*** Dataset extract
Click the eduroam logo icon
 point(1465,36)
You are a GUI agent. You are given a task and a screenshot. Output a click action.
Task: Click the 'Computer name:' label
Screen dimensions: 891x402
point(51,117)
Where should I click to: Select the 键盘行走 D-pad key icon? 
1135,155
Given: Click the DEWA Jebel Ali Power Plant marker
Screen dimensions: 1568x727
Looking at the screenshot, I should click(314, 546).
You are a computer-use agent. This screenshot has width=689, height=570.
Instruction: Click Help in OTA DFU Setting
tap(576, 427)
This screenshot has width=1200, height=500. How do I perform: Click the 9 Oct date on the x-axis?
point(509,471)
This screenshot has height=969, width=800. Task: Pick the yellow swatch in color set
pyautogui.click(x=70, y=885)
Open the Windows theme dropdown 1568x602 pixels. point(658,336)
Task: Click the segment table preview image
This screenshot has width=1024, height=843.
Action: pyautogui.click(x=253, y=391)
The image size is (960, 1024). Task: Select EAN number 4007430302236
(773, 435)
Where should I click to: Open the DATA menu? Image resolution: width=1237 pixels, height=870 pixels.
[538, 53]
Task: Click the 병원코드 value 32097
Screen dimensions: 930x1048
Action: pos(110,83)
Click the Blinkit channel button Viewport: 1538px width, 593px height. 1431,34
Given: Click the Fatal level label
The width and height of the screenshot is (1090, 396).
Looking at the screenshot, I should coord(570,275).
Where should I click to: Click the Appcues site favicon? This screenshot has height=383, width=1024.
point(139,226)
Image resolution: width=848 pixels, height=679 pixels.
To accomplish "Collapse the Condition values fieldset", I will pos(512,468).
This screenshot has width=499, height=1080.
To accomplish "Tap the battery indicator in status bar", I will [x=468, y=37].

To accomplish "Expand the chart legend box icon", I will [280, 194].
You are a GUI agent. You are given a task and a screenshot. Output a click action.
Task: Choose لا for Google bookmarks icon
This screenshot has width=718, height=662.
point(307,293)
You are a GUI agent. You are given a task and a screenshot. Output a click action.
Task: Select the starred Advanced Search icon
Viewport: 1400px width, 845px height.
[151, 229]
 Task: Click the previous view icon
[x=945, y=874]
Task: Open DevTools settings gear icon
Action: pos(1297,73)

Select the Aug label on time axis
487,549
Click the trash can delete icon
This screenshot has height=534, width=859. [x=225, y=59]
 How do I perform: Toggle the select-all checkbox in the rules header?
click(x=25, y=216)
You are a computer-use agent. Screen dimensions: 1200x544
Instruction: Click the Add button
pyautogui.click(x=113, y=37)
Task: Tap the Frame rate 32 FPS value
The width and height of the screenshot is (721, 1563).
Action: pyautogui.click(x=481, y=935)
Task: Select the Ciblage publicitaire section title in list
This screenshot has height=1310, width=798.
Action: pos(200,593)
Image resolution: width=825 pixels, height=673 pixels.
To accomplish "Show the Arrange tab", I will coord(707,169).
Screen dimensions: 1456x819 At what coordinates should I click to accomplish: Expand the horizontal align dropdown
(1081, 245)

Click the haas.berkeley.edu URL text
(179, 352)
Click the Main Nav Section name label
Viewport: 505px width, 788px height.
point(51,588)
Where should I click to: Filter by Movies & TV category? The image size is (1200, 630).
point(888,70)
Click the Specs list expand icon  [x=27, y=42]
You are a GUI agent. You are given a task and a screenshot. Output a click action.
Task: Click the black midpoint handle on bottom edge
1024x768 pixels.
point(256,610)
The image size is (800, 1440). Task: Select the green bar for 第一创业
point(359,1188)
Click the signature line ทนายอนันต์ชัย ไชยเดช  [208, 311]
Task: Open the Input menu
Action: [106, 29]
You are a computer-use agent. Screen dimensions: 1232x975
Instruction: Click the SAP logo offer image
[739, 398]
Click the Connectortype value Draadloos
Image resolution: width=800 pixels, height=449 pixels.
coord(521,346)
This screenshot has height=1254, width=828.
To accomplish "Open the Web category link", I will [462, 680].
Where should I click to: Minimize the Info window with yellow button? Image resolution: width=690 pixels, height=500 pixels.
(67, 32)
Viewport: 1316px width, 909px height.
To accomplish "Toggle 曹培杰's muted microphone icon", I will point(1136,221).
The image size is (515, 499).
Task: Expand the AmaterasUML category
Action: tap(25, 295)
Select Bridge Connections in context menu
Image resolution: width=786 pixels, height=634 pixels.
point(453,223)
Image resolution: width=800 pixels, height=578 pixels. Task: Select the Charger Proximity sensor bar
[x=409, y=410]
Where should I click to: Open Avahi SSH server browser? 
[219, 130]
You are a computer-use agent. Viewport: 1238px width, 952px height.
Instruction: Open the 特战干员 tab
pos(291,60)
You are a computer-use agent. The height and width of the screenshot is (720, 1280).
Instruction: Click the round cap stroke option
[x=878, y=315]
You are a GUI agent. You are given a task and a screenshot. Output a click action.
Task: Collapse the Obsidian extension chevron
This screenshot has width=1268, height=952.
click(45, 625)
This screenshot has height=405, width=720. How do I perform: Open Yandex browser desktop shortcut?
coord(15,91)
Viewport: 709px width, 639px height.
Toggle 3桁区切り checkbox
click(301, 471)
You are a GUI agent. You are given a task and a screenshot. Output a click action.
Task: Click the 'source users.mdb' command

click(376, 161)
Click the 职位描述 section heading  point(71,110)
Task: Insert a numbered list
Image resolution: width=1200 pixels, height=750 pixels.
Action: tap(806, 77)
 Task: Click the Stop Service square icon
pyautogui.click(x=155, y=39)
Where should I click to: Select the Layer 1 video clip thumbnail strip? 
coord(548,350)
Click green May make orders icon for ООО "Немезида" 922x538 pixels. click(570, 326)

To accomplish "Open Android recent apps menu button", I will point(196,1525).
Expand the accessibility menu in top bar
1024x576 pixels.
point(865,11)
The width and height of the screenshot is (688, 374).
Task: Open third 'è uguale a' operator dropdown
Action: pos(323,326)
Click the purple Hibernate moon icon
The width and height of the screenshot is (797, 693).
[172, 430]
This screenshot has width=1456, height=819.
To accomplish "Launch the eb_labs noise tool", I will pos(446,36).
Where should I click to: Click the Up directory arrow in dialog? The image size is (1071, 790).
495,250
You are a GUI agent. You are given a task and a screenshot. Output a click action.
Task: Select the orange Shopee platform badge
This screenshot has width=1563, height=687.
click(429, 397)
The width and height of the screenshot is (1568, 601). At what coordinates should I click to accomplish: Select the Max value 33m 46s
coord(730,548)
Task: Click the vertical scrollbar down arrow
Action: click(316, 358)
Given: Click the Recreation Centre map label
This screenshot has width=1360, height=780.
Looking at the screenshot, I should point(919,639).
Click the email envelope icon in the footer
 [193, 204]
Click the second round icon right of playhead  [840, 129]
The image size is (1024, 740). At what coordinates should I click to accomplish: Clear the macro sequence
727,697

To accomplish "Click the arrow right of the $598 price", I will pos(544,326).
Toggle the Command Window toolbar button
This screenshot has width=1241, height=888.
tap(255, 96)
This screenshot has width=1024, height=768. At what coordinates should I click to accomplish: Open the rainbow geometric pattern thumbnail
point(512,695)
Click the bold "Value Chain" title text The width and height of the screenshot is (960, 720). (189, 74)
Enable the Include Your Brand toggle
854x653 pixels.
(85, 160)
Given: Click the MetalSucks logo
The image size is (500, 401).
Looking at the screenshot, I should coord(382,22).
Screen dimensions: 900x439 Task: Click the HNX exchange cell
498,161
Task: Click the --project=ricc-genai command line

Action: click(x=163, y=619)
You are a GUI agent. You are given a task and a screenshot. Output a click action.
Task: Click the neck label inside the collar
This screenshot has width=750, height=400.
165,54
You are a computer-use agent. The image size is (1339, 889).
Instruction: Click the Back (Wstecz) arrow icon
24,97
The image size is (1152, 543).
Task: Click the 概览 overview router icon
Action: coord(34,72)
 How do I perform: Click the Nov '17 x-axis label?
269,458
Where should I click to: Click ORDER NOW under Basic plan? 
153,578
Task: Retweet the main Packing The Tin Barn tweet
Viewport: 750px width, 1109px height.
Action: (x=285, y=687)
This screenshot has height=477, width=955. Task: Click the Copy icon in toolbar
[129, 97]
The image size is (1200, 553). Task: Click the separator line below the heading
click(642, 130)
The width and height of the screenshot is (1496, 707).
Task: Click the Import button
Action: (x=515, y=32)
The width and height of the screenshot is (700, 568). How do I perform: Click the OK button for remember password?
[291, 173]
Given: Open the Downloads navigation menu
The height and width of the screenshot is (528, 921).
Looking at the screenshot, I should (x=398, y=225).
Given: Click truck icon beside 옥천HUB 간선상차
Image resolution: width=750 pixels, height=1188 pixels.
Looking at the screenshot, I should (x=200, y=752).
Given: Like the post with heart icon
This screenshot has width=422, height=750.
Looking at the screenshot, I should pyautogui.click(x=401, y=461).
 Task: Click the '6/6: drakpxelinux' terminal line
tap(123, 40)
******
Exercise directions
Copy exactly the lines from the one with "Given: Like the post with heart icon" through the last line of the material, keeping both ends.

Your response
Given: Like the post with heart icon
This screenshot has width=422, height=750.
Looking at the screenshot, I should pyautogui.click(x=401, y=461).
 Task: Click the '6/6: drakpxelinux' terminal line
tap(123, 40)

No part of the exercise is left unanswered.